Alicia Keys Uses July 4 Post to Highlight Constitutional Rights Debate. (Photo by Alicia Keys / Instagram)
Alicia Keys used America’s 250th birthday to ask a constitutional question. The answer from MAGA-aligned commentators came fast, loud, and angry.
On Saturday, July 4, the Grammy-winning singer posted an Instagram video marking the country’s semiquincentennial by pointing to an unresolved issue in American law: women are still not explicitly guaranteed equal rights under the U.S. Constitution. Keys framed the point less as a partisan attack than as a civic challenge, asking why a nation celebrating 250 years of independence should not also reconsider what freedom means today. Her post directed followers to the People’s Bill of Rights 250, a project asking Americans to imagine new constitutional protections for the future.
The message quickly drew criticism from conservative voices online. Former ESPN anchor Sage Steele challenged Keys on X to name a legal right that men have and women do not. Conservative commentator Libby Emmons made a similar argument, while pastor Jordan Wells accused the singer of creating division during a national celebration. Other critics argued that Keys’ comments overstated the issue.
But Keys’ point was not that women have no legal protections at all. The debate centers on the Equal Rights Amendment, or ERA, a proposed constitutional amendment designed to prohibit sex-based discrimination. Congress approved the ERA in 1972 and sent it to the states with a ratification deadline. The amendment later gained the required support from 38 states when Virginia ratified it in 2020, but that happened long after the original deadline had passed.

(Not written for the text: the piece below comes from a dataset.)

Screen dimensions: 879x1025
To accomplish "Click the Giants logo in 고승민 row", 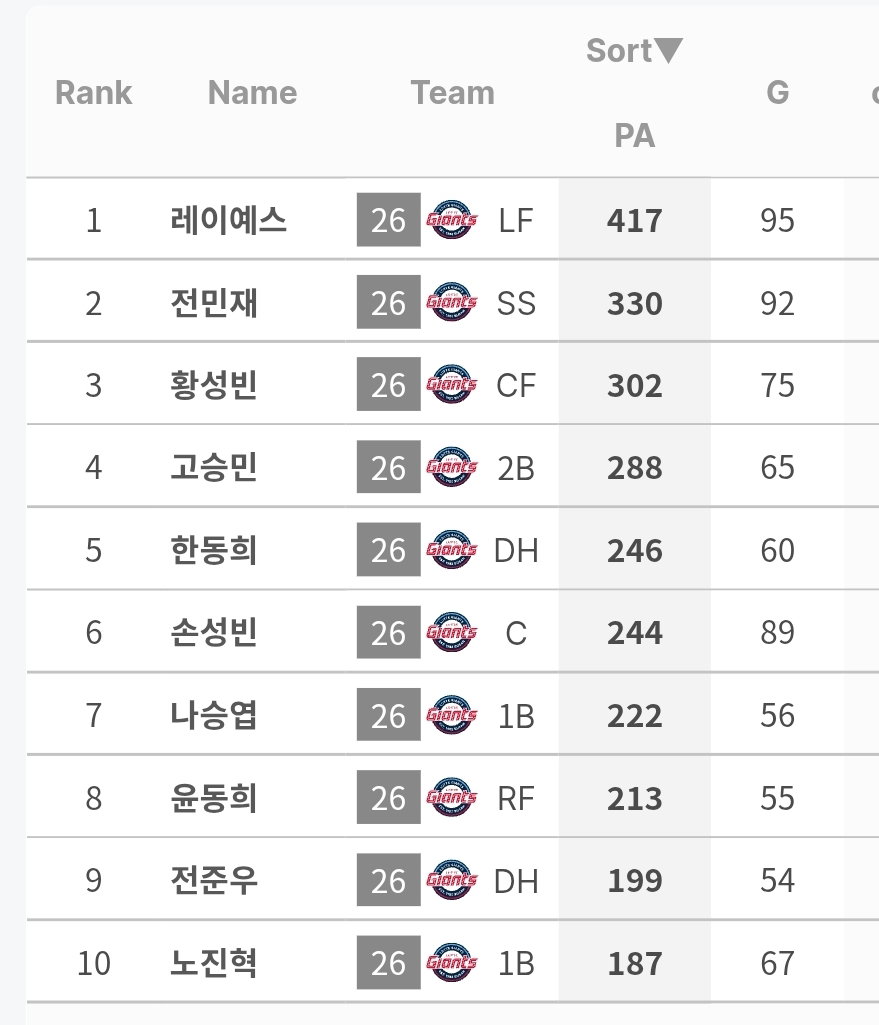I will pos(452,467).
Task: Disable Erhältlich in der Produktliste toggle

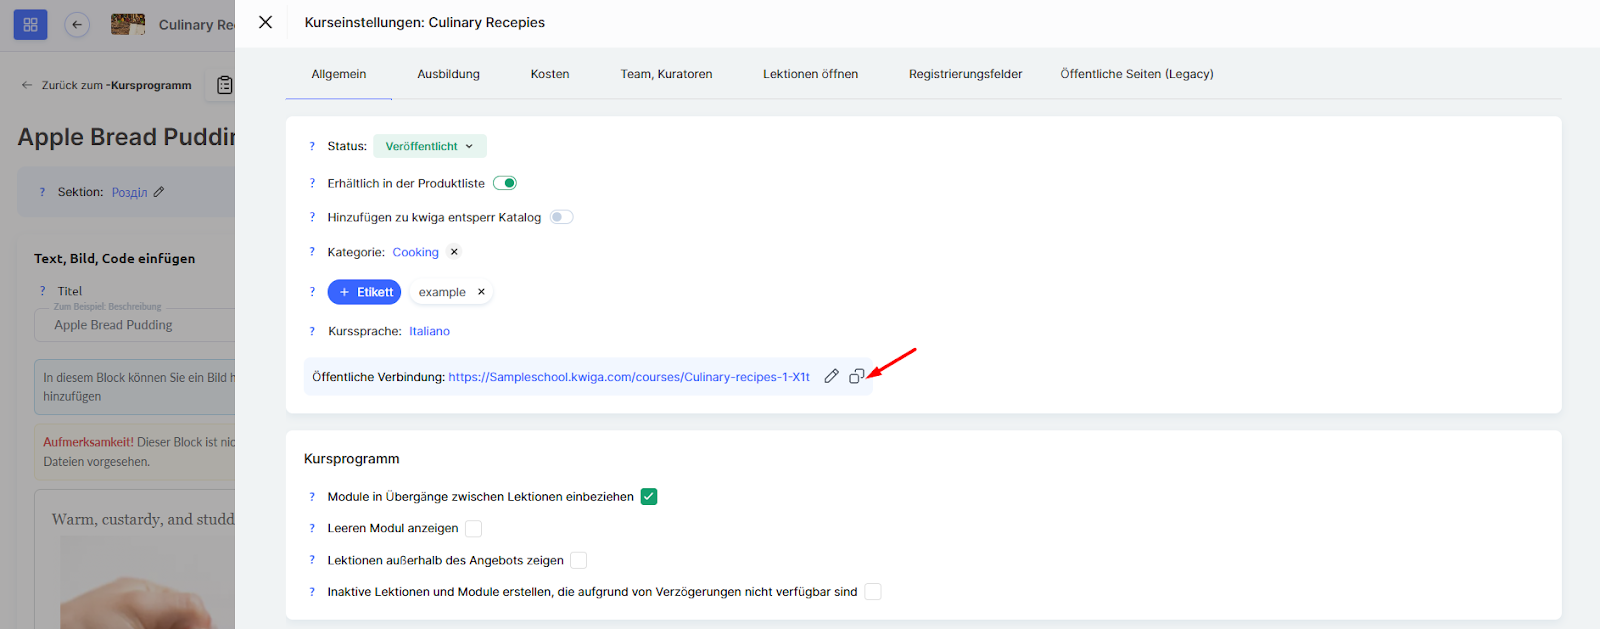Action: [505, 183]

That timing is why the ERA remains in legal limbo. The National Archives has said the amendment cannot be certified as part of the Constitution because of “established legal, judicial, and procedural decisions.” Archivist Colleen Shogan and Deputy Archivist William J. Bosanko said in December 2024 that new action from Congress or the courts would be needed before the ERA could be formally published.
The issue became even more complicated in January 2025, when then-President Joe Biden stated that he believed the ERA should be recognized as the 28th Amendment and described it as “the law of the land.” However, he did not direct the archivist to publish it, leaving the amendment’s legal status unchanged and still disputed.

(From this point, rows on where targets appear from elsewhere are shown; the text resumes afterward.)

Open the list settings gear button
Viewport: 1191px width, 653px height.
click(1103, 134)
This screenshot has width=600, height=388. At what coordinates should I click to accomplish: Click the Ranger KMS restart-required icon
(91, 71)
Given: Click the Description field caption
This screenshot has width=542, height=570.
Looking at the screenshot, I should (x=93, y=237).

For Keys, the timing was the point. A 250th-anniversary celebration invites Americans to look backward, but her video asks viewers to look forward as well. Her critics saw that as an attack on the country’s founding ideals. Her supporters are likely to see it as a reminder that those ideals have often expanded only in response to public pressure.
The backlash also shows how quickly a celebrity post can reopen a legal and political fight that has been simmering for decades. Keys did not introduce a new debate. She pushed an old one back into the center of Independence Day conversation, asking whether equal rights should be assumed, debated, or written plainly into the Constitution.